Collected data entries
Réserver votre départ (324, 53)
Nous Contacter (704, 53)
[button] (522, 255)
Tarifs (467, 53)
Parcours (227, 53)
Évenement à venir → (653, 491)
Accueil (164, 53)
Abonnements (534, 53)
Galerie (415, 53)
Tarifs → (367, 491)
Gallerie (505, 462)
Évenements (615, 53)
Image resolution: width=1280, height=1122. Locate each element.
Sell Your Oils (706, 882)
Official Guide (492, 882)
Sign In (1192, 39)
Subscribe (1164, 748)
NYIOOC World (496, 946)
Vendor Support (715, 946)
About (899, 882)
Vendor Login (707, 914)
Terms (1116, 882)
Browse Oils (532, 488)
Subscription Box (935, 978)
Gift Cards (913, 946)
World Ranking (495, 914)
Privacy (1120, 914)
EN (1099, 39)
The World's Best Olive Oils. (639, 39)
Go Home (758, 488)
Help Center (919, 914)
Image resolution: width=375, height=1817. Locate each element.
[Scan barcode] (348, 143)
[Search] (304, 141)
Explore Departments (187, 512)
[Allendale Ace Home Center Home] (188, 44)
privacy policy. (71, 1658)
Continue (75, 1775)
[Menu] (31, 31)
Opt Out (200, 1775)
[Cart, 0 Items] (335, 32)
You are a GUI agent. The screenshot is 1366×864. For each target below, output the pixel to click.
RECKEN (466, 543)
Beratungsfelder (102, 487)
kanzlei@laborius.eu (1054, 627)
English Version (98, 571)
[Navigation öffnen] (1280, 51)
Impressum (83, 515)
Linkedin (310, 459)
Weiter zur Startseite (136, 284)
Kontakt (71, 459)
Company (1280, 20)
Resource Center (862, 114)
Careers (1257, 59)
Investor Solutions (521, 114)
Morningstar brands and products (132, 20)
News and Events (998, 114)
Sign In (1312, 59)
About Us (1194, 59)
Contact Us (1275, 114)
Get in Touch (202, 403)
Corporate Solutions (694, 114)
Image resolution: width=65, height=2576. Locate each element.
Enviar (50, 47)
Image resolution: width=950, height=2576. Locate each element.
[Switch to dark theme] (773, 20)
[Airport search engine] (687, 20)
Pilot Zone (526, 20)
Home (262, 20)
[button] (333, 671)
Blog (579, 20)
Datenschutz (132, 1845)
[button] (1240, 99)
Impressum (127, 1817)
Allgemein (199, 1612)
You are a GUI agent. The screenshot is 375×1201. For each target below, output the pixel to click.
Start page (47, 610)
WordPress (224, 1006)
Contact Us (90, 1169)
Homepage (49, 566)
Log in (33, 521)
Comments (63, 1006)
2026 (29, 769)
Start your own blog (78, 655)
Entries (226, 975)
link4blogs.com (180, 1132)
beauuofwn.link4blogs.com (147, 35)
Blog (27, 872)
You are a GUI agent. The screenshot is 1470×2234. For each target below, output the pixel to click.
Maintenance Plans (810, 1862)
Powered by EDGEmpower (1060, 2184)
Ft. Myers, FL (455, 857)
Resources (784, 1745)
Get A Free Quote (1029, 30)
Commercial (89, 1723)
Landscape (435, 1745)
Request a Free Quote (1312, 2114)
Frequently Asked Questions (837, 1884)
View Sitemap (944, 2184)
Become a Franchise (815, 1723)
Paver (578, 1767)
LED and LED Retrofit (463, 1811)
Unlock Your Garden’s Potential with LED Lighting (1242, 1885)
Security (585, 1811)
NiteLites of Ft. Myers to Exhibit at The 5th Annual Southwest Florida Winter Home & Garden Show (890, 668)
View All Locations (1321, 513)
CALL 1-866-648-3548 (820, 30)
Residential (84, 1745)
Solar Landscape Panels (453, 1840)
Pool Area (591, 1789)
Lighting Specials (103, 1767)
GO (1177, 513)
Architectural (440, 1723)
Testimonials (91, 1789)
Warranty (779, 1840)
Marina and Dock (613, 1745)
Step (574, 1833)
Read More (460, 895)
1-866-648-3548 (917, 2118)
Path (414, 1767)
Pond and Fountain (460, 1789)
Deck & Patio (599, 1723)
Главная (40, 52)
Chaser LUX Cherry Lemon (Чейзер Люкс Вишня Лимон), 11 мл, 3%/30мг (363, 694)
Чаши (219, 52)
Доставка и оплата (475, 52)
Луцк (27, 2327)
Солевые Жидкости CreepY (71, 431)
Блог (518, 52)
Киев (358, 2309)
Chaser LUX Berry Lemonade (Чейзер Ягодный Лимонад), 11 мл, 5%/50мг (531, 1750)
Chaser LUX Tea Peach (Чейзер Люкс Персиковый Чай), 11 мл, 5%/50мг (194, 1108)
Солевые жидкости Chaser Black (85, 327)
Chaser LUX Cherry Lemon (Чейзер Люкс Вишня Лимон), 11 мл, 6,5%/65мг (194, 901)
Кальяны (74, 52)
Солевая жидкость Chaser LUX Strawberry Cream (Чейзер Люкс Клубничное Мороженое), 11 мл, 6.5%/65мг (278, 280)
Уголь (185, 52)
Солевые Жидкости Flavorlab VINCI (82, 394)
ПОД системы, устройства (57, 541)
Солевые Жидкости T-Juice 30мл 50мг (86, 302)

= Exercise requirements =
Read the data above and pull out each line that holds the string "Chaser".

= Solution =
Chaser LUX Cherry Lemon (Чейзер Люкс Вишня Лимон), 11 мл, 3%/30мг (363, 694)
Chaser LUX Berry Lemonade (Чейзер Ягодный Лимонад), 11 мл, 5%/50мг (531, 1750)
Chaser LUX Tea Peach (Чейзер Люкс Персиковый Чай), 11 мл, 5%/50мг (194, 1108)
Солевые жидкости Chaser Black (85, 327)
Chaser LUX Cherry Lemon (Чейзер Люкс Вишня Лимон), 11 мл, 6,5%/65мг (194, 901)
Солевая жидкость Chaser LUX Strawberry Cream (Чейзер Люкс Клубничное Мороженое), 11 мл, 6.5%/65мг (278, 280)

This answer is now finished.